[Problem description] Where does the word "address" appear in the data? Copy every line that holds it.

(Stored data entries)
------------------------------------

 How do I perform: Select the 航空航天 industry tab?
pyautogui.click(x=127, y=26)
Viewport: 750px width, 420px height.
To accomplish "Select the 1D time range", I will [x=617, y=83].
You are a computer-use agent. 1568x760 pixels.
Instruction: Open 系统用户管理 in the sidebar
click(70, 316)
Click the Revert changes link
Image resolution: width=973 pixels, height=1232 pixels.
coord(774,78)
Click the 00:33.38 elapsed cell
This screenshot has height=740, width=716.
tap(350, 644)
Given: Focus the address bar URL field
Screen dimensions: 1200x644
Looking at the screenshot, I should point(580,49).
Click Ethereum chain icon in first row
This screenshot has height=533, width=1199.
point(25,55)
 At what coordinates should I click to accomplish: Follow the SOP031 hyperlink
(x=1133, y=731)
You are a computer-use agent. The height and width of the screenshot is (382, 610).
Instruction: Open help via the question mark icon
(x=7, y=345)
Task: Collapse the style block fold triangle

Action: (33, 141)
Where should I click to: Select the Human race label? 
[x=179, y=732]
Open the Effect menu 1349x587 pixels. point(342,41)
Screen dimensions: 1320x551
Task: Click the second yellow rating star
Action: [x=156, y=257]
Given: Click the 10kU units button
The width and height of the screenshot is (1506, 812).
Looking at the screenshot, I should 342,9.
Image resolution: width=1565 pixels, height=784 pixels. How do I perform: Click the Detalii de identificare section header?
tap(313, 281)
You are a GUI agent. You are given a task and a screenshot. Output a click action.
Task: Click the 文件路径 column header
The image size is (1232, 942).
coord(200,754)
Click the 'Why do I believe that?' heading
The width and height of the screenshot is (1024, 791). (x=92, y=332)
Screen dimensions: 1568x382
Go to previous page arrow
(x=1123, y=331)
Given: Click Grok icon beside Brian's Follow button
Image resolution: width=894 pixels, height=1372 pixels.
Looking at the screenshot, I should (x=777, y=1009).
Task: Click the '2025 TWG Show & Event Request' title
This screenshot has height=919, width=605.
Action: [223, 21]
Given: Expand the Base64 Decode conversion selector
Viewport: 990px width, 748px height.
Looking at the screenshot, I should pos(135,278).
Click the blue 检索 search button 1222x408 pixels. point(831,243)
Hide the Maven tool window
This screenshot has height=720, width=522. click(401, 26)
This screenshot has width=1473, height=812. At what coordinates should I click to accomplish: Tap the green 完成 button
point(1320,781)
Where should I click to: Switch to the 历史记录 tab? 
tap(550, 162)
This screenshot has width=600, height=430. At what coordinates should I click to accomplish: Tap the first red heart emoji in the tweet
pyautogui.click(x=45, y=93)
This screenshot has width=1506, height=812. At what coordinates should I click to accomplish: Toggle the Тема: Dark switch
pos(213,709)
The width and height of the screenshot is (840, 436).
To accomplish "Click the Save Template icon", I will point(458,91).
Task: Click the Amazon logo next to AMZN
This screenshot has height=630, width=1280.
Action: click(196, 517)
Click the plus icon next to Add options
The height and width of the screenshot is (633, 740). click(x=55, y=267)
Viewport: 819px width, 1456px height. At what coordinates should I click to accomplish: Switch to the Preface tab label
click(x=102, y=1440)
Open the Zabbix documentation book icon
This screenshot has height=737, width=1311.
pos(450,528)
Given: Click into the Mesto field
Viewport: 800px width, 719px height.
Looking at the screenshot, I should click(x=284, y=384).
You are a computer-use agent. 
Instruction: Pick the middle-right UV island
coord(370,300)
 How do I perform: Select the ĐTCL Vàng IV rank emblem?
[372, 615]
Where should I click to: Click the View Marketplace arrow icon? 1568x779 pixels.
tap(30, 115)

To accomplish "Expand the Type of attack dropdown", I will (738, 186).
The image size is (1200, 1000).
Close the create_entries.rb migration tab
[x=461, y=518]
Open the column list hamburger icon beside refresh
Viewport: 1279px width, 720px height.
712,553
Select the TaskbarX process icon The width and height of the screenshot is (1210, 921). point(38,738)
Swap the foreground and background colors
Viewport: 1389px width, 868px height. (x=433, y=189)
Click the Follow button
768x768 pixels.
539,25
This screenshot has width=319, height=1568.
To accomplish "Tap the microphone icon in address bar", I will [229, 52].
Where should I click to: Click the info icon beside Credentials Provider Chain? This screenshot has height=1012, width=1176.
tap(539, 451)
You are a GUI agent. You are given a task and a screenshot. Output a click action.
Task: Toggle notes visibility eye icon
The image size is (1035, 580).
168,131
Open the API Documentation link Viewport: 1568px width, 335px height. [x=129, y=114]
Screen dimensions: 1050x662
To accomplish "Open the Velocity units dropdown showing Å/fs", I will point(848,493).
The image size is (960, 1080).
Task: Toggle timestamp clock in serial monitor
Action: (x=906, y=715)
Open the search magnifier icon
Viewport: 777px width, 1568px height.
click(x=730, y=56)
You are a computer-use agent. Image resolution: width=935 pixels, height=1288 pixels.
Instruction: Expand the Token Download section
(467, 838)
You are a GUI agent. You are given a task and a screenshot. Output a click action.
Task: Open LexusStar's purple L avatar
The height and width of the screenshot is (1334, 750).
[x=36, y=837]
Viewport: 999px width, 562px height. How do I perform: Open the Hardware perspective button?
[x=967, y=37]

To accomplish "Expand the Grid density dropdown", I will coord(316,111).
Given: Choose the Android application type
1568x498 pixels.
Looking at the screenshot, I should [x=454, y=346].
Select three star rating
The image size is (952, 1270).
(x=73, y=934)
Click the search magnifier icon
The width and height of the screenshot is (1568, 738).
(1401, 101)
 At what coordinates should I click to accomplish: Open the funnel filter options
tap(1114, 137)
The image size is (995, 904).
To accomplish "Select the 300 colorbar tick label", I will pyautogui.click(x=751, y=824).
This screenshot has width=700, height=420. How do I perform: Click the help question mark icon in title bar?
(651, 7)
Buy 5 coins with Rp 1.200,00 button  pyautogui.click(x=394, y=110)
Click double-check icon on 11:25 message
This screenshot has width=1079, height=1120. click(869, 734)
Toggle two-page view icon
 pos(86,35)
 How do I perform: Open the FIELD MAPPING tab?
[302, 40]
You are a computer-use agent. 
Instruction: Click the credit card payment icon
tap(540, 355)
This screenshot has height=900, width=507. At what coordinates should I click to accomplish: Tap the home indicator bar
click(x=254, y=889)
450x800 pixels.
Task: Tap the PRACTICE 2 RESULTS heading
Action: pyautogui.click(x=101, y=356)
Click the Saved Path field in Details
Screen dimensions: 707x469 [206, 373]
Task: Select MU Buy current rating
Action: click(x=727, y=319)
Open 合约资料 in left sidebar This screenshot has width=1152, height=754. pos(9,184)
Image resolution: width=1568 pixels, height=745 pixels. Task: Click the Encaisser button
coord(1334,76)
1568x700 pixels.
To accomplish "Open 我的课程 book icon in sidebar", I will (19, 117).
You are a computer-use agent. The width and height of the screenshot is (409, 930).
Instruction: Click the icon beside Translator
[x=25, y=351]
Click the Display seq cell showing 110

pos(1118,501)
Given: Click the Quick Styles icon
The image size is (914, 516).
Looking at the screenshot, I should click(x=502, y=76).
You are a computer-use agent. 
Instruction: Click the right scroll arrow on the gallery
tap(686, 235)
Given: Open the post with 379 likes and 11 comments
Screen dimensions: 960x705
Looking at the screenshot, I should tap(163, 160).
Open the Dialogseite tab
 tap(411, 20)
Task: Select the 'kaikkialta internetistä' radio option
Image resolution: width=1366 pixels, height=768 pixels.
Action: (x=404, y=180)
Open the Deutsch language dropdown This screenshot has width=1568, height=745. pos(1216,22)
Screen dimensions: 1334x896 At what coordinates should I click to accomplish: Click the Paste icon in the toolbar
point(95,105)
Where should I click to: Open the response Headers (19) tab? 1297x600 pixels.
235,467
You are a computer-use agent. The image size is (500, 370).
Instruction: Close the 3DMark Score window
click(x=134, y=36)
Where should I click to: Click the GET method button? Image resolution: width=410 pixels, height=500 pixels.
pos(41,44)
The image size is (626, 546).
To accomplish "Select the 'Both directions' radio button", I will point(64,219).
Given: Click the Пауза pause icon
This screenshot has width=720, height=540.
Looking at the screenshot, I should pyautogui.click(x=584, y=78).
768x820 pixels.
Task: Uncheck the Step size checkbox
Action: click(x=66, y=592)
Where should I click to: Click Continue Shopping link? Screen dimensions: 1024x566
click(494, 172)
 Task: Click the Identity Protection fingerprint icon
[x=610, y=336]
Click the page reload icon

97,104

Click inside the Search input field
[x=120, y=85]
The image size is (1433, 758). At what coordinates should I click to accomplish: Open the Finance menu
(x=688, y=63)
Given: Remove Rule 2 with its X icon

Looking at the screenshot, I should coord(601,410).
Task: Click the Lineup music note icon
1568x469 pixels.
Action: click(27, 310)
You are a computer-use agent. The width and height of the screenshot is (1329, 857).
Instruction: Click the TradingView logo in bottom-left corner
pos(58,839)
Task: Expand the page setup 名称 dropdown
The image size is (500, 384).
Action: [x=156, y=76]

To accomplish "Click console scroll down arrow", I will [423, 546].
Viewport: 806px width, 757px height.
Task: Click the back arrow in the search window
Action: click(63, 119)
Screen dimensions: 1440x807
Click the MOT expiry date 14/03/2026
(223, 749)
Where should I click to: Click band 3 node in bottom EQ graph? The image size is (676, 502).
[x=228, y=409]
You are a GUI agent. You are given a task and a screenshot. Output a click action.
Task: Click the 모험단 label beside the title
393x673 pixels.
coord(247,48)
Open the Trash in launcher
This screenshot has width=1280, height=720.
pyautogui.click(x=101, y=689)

------------------------------------

[Your solution]
Given: Focus the address bar URL field
To accomplish "Tap the microphone icon in address bar", I will [229, 52].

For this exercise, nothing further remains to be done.